L’enfer de Rimbaud n’est absolument pas celui de Claudel. C’est le royaume des morts, des « millions d’âmes et de corps morts » (Adieu), dont Jésus-Christ a ouvert les portes : « C’était bien l’enfer ; l’ancien, celui dont le fils de l’homme ouvrit les portes. » (Matin)

Au moment où Rimbaud remporte la victoire contre cet enfer ancien, il déclare : « Il faut être absolument moderne. » Ce qui est moderne, pour Rimbaud, c’est la science : « “Rien n’est vanité ; à la science, et en avant !” crie l’Ecclésiaste moderne, c’est-à-dire Tout le monde. » (L’Éclair)

Tout le monde ? Mais n’existe-t-il pas encore quelques attardés, des gens qui en restent à l’Ecclésiaste ancien ? Laissons Rimbaud les qualifier : « Mes derniers regrets détalent, - des jalousies pour les mendiants, les brigands, les amis de la mort, les arriérés de toutes sortes. » (Adieu)


Loin de comprendre que Rimbaud a choisi la science et le positivisme, Claudel s’imagine que sa saison en enfer ne fut que la répétition de celle de Rimbaud :

« C’est vrai, je l’avouais avec le Centurion, oui, Jésus était le Fils de Dieu. C’est à moi, Paul, entre tous, qu’il s’adressait et il me promettait son amour. Mais en même temps, si je ne le suivais, il ne me laissait d’autre alternative que la damnation. Ah, je n’avais pas besoin qu’on m’expliquât ce qu’était l’Enfer et j’y avais fait ma Saison. Ces quelques heures avaient suffi pour me montrer que l’Enfer est partout où n’est pas Jésus-Christ. »

Claudel imagine seulement que la résistance de Rimbaud à l’appel de Dieu fut beaucoup plus longue que la sienne, puisqu’elle aurait duré dix-huit ou vingt ans, de 1871 ou 1873 à 1891. Il écrit en effet dans sa Préface aux Oeuvres d’Arthur Rimbaud, en 1912 :

« Arthur Rimbaud fut un mystique à l’état sauvage, une source perdue qui ressort d’un sol saturé. Sa vie, un malentendu, la tentative en vain par la fuite d’échapper à cette voix qui le sollicite et le relance, et qu’il ne veut pas reconnaître : jusqu’à ce qu’enfin, réduit, la jambe tranchée, sur ce lit d’hôpital à Marseille, il sache ! »

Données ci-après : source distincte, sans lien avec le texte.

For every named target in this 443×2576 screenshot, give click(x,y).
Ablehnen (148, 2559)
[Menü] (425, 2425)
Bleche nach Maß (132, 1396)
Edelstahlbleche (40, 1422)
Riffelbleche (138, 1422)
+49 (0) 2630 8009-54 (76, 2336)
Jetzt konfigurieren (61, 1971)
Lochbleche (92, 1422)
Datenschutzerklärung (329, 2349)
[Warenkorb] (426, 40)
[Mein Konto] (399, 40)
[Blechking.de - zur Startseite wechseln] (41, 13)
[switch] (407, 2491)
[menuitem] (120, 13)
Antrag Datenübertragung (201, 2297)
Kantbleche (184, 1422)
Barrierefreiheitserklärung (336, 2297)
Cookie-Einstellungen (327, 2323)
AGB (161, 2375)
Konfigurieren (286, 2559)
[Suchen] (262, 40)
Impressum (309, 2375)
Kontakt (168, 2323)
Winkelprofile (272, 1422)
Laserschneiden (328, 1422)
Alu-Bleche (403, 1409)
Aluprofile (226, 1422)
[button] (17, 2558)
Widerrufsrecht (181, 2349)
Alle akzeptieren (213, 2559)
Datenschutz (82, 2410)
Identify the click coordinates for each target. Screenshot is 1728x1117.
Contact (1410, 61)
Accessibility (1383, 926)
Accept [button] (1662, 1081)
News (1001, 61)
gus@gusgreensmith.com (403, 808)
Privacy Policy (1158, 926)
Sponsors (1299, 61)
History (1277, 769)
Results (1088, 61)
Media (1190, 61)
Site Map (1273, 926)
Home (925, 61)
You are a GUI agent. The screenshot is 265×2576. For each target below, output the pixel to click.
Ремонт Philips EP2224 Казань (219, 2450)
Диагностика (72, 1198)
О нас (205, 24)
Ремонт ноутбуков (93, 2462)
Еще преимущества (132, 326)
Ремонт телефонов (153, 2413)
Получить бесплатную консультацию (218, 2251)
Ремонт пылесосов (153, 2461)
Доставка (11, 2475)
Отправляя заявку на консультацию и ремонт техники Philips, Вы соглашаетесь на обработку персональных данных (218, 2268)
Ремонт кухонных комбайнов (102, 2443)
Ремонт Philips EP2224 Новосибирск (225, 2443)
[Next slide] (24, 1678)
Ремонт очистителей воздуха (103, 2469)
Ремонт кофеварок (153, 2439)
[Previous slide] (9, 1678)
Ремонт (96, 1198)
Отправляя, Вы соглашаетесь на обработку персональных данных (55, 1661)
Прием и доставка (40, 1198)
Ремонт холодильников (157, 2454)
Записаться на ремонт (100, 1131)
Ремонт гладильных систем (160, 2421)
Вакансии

Rimbaud se serait finalement converti quelques jours avant sa mort, et Claudel croit donc pouvoir le récupérer.

Il existe toutefois des poètes qu’il est impossible de récupérer, parce qu’ils ne se convertissent pas. C’est, semble-t-il, le cas pour Mallarmé. L’annotateur du Journal de Claudel dans la collection de La Pléiade résume ainsi la mort de l’auteur d’Hérodiade :

« H. Mondor, op. cit., p. 800 : Mallarmé le 8 septembre a été pris d’un « grave accès de suffocation » ; p. 802, le lendemain vient le médecin : « Mallarmé qui veut faire la démonstration de sa crise de la veille, est tout à coup repris d’un spasme laryngé plus terrible... »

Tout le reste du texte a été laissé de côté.